A will-it-fit analysis is often used as a precautionary check during or after underground excavation work to ensure that the real-world situation lines up with the planning/design theoretical data.
In a recent case, a customer of ours was preparing an underground excavation for a fuel tank farm. As a precaution, the customer wanted to ensure that the tanks would actually fit in the excavated area before making the decision to move them underground.
A uGPS Rapid Mapper™ mobile mine scanning unit was used to quickly generate a 3D point cloud model of the area. Surprisingly, this data showed the engineers that there was a choke point in the excavation that needed to be widened before the tanks would fit properly.
As a result of this precautionary scan, the engineers were able to fix the problem in the excavation before starting to move the tanks. This allowed them to avoid delays and the associated costs that would have occurred if the tanks had been moved prematurely.
This example shows just how valuable mobile mine scanning units like the uGPS Rapid Mapper™ can be in a variety of situations.
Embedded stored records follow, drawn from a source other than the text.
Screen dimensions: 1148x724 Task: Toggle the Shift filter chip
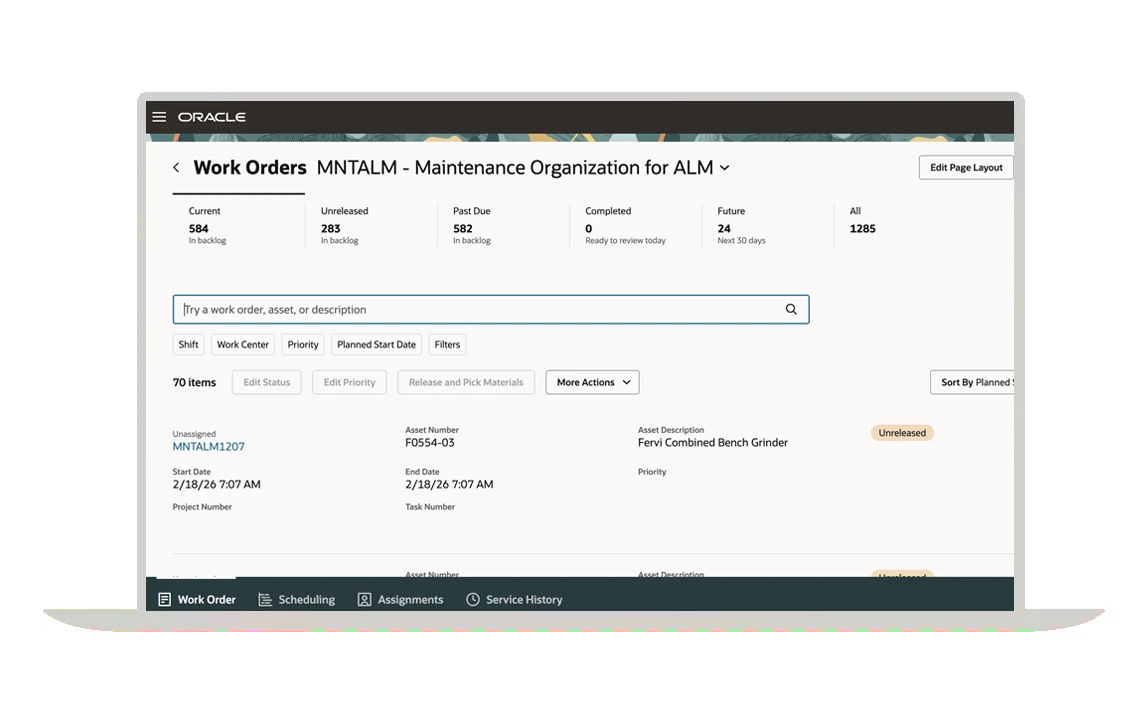click(188, 345)
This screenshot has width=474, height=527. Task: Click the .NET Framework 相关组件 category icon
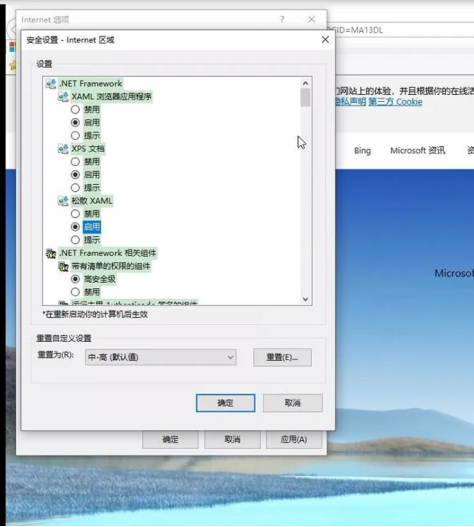pos(51,253)
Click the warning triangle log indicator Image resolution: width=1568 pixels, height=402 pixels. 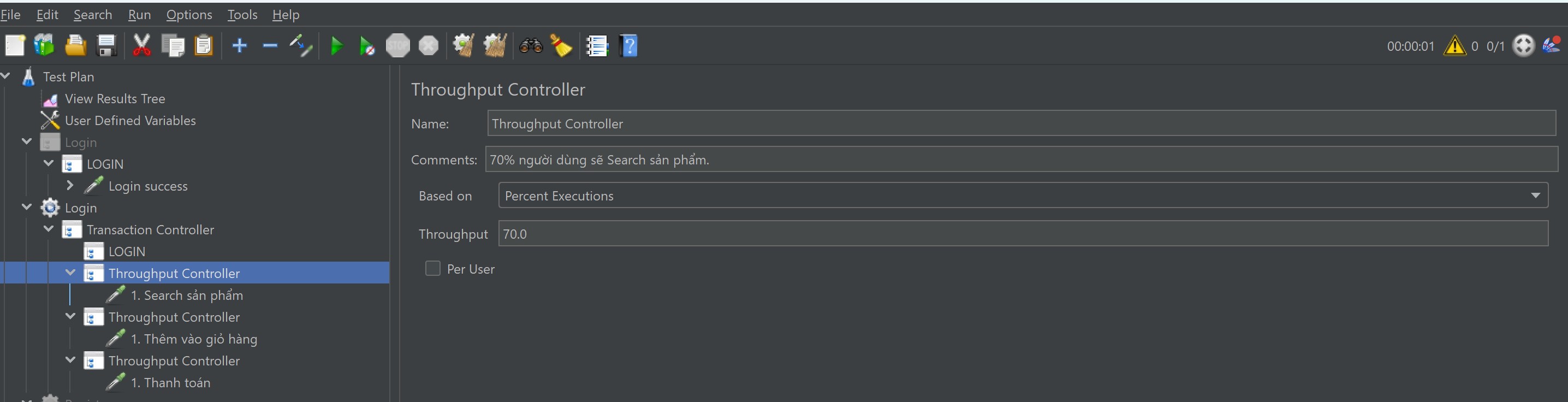(1454, 46)
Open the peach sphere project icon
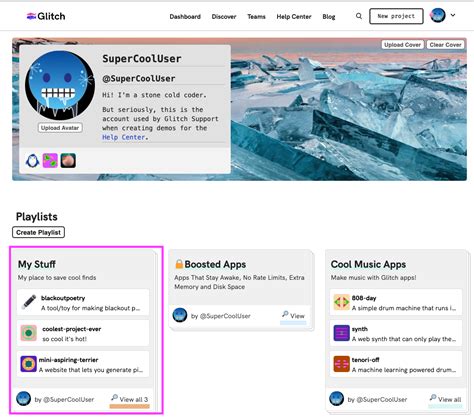The width and height of the screenshot is (474, 418). tap(68, 161)
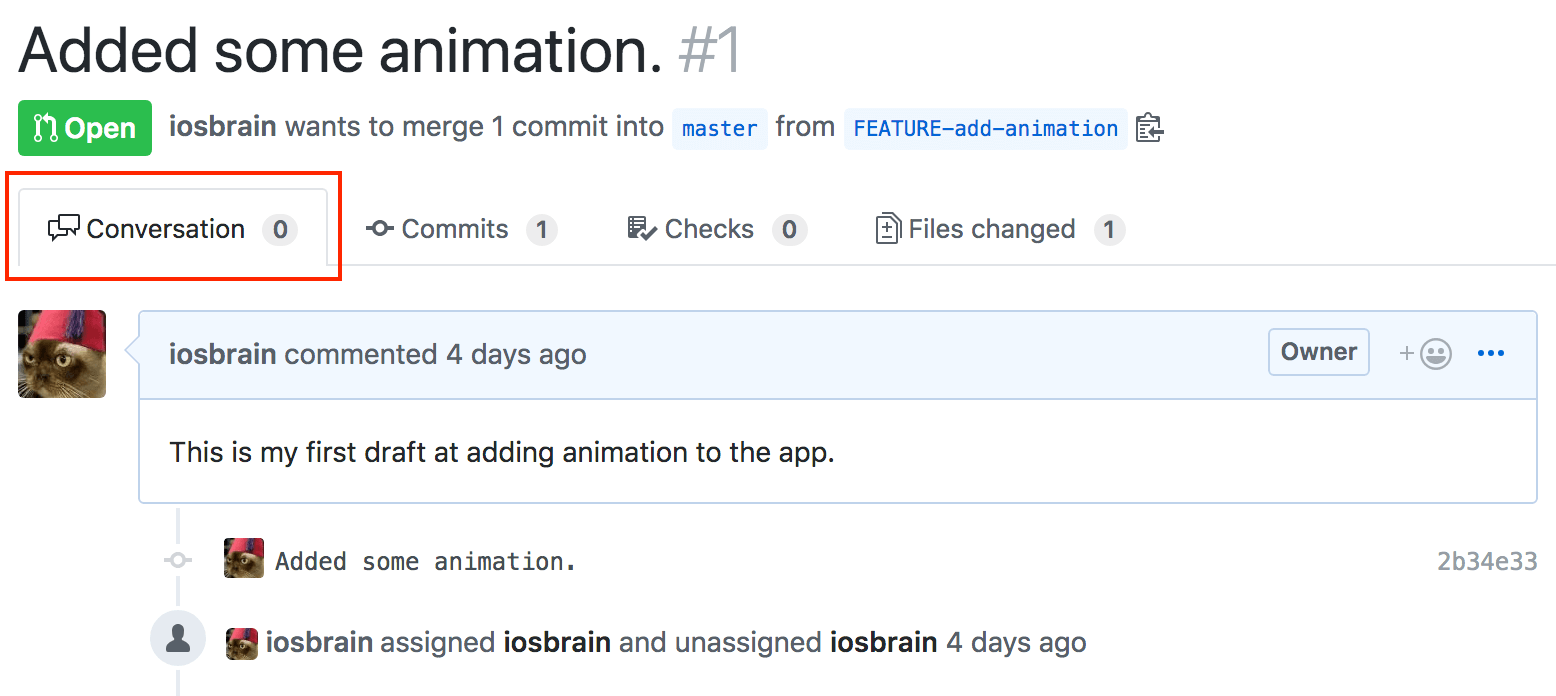Click the copy branch name clipboard icon

[x=1149, y=128]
The data provided can prevent mistakes that could lead to safety issues, loss of productivity, construction delays and extra costs.
Because data-driven will-it-fit analyses are so valuable in underground engineering and mining, Peck Tech Consulting Ltd. (developer of the uGPS Rapid Mapper™ mobile mine scanning unit) is sponsoring a 1st year engineering project run by the Robert M. Buchan Department of Mining at Queen’s University in Ontario, Canada.
The purpose of the project is to find new and novel ways to use data generated by mobile mine scanning units, particularly when it comes to performing a will-it-fit analysis that allows problems to be fixed as soon as they are noticed and before their impact escalates.